The reason this model is likely to be the most attractive is self-evident. Everyone is "safe," and it looks good because nearly everyone agrees.

In this scenario, the Rome conference, which is supposed to produce a great judicial institution representing triumph of the rule of law over the rule of force, will have simply revealed the true extent of the impunity of the powerful.

But this must not necessarily be so. Real progress can be made by recognizing that Rome will be only a step in a process, not the final goal, and by ensuring that the process keeps moving in the right direction.

The first step should be a strong Court. The final goal should be the universal acceptance of that Court.

This is so for two reasons. First and foremost, a weak Court will have no credibility. There will be great risk of an innocent being convicted through inevitable judicial error, of the guilty being acquitted through the Court's inability to secure evidence, and of trials being subject to political manipulation or the appearance thereof. A weak Court will never succeed in building the legitimacy without which no court can function.

The second reason why a weak, even if broadly accepted, Court would be the wrong choice for Rome relates to the Security Council. Referrals from the Security Council are likely to be important, if not actually the only source of work for the Court, for many years to come.

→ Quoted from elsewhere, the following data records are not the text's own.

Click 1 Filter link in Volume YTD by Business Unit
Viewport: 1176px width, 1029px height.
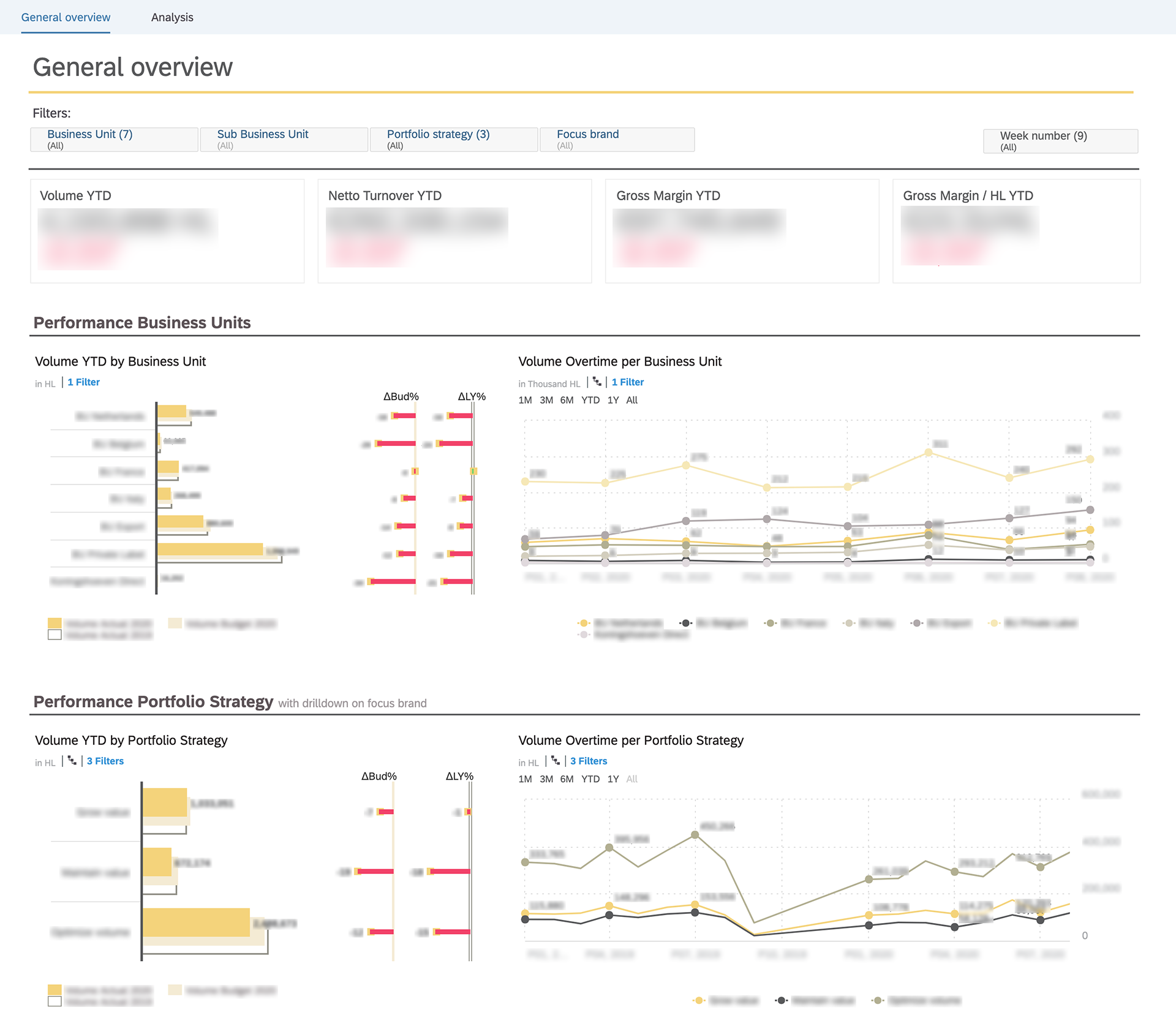click(x=83, y=382)
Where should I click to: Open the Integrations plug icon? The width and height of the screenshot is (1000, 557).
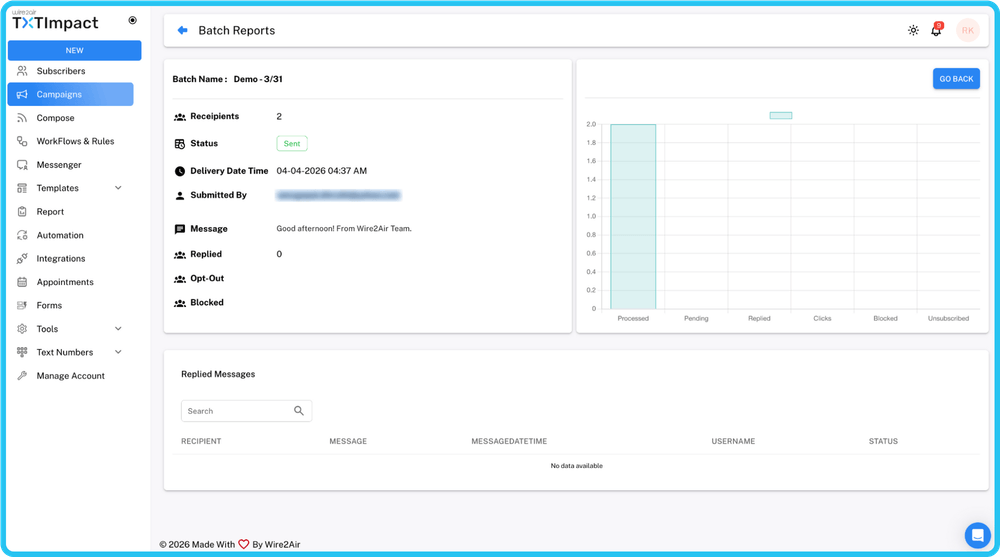22,258
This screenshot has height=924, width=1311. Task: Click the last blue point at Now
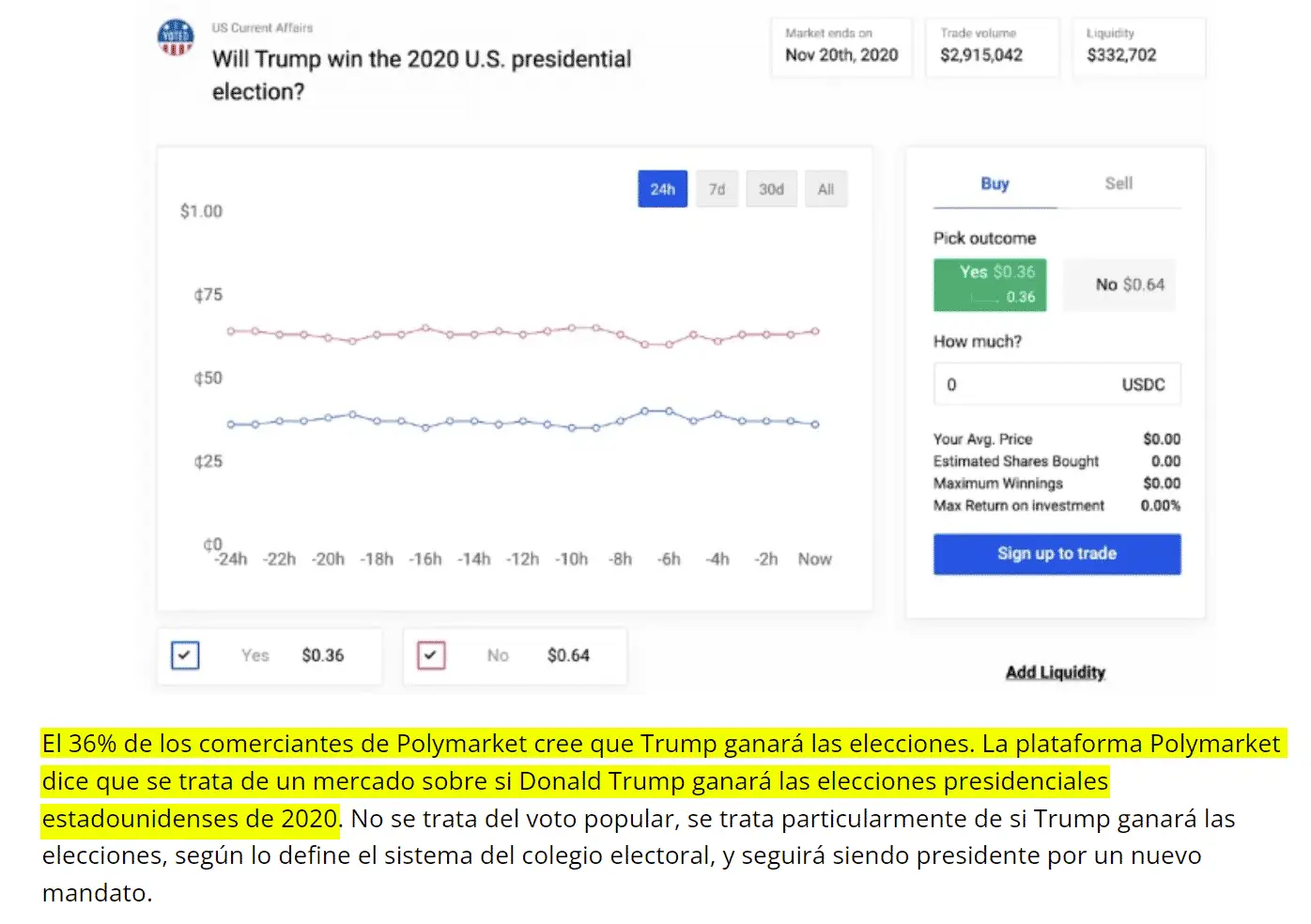click(815, 424)

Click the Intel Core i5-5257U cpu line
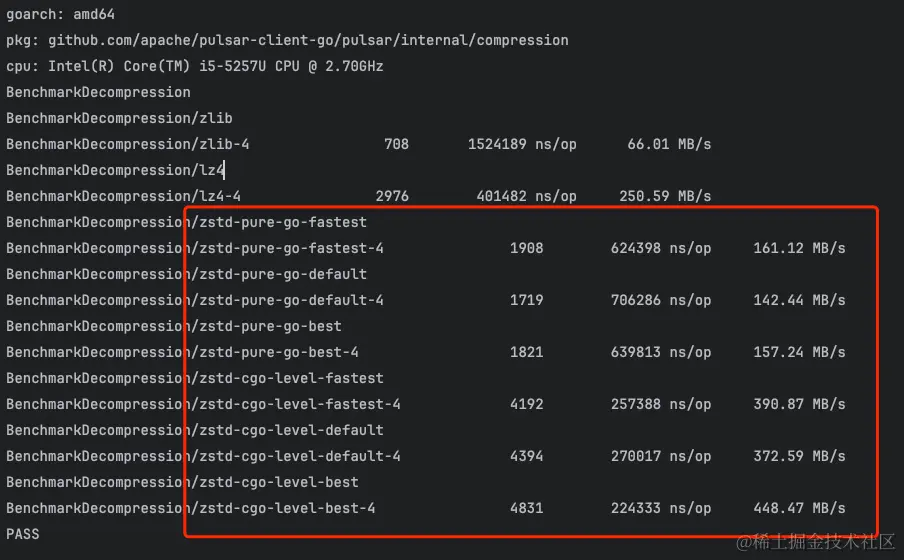click(x=195, y=66)
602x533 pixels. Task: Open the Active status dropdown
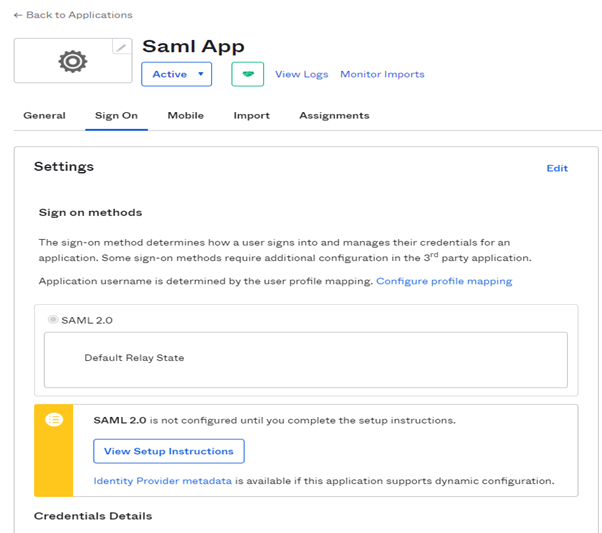[x=176, y=74]
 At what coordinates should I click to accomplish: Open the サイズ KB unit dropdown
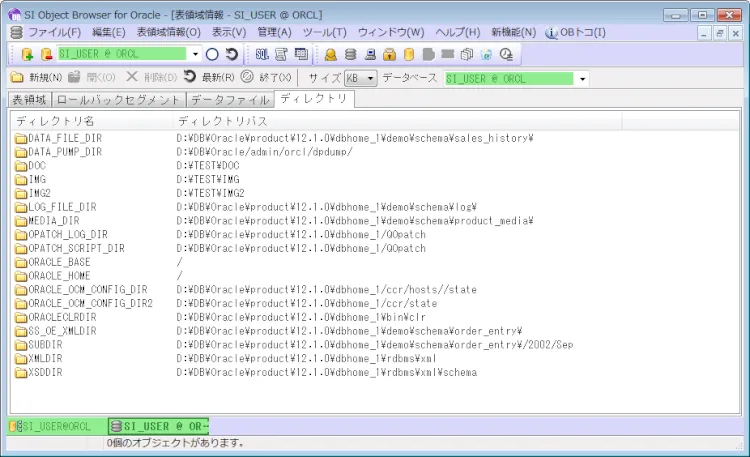coord(371,78)
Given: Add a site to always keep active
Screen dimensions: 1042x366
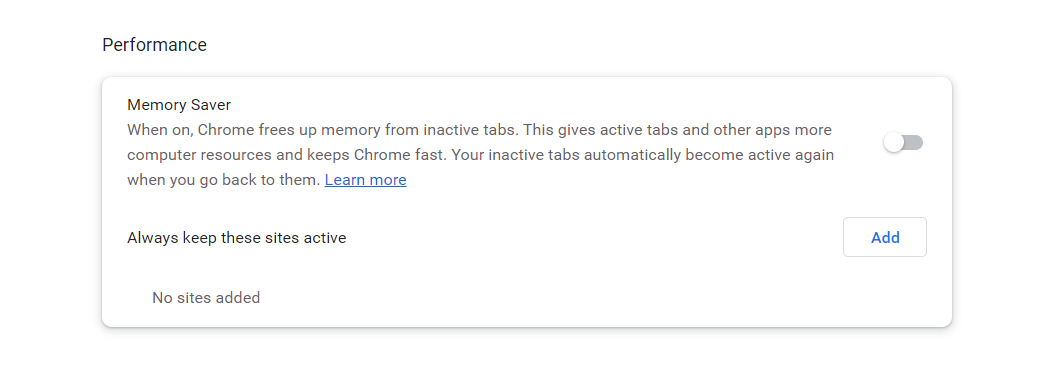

It would be a major step backward if the Security Council were to refer cases similar to the ones that have arisen from the former Yugoslavia and Rwanda to an institution less well equipped than the two ad hoc tribunals.

And it would be wasteful, if nothing else, if the Security Council were to continue the practice of setting up ad hoc tribunals in parallel to a weak and impotent International Criminal Court.

This is the reality within which the Rome conference will be expected to produce a treaty for the effective prosecution of criminals who jeopardize the lives and security of entire populations.

In light of that reality, the best possible outcome of the Rome conference would be the creation of a strong Court that will look and work like a criminal court, even if it attracts only the minimum of support necessary to put the institution in place.

If much of its work is likely to come from the Security Council, once the treaty is in force the number of ratifications will not matter since all states will be bound by the Security Council's resolutions referring jurisdiction to it.

If, in doing its work, the Court succeeds in building its legitimacy, as I believe the two ad hoc tribunals have done, the treaty establishing the Court can be expected to attract more ratifications over time.

But if the outcome at Rome is widebase support for a weak Court, a Court from which state will be able to shelter the cases most deserving of international condemnation, it is difficult to imagine what corrective measure could be taken i. the future to breathe life into a stillborn institution.

The writer is chief prosecutor at the International Criminal Tribunals for the former Yugoslavia and former Rwanda. She contributed this comment to the International Herald Tribune.